Your task is to reproduce exactly the lines from the one containing "Click the blue flower icon" through the last line below, both ends included, and nothing else, with no pictures.

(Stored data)
++++++++++++++++++++

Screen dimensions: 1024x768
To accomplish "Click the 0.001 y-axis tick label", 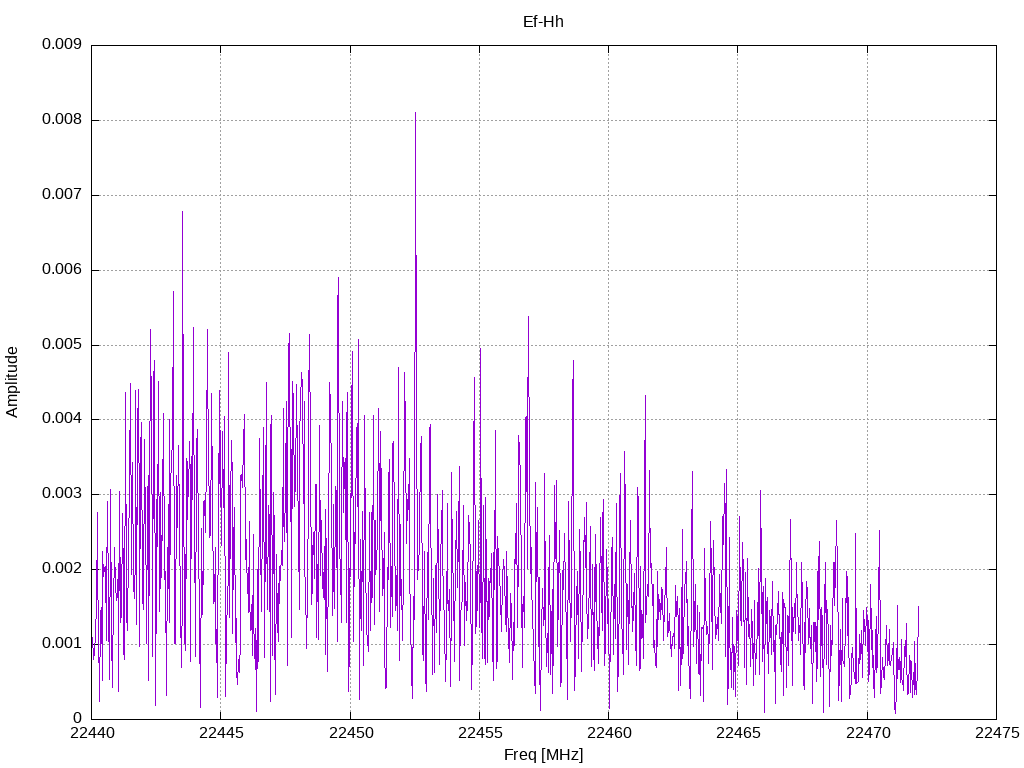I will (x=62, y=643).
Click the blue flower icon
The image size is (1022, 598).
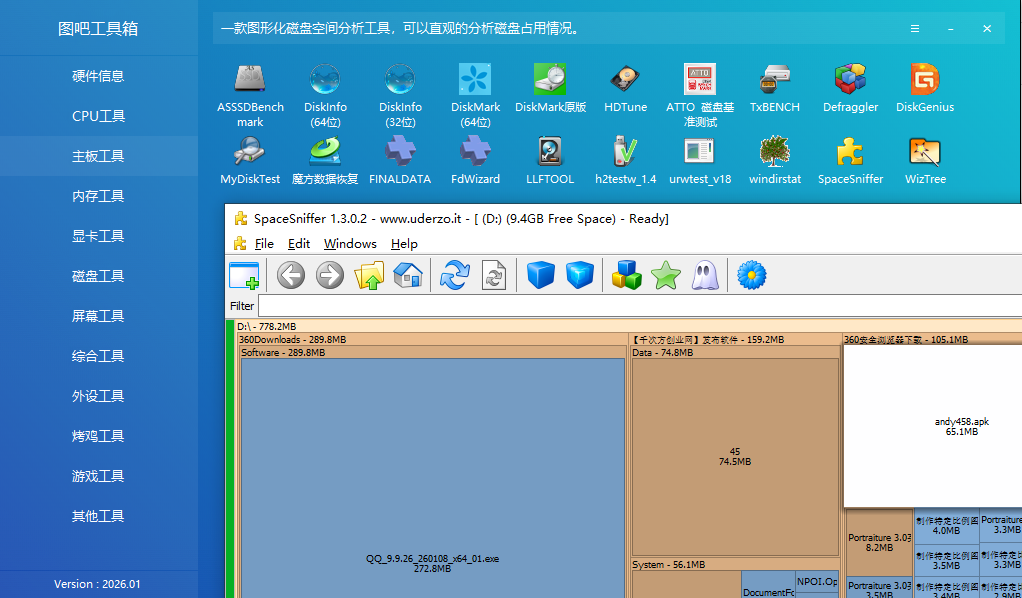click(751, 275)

++++++++++++++++++++

#### WRITTEN SOLUTION:
Click the blue flower icon
The image size is (1022, 598).
click(751, 275)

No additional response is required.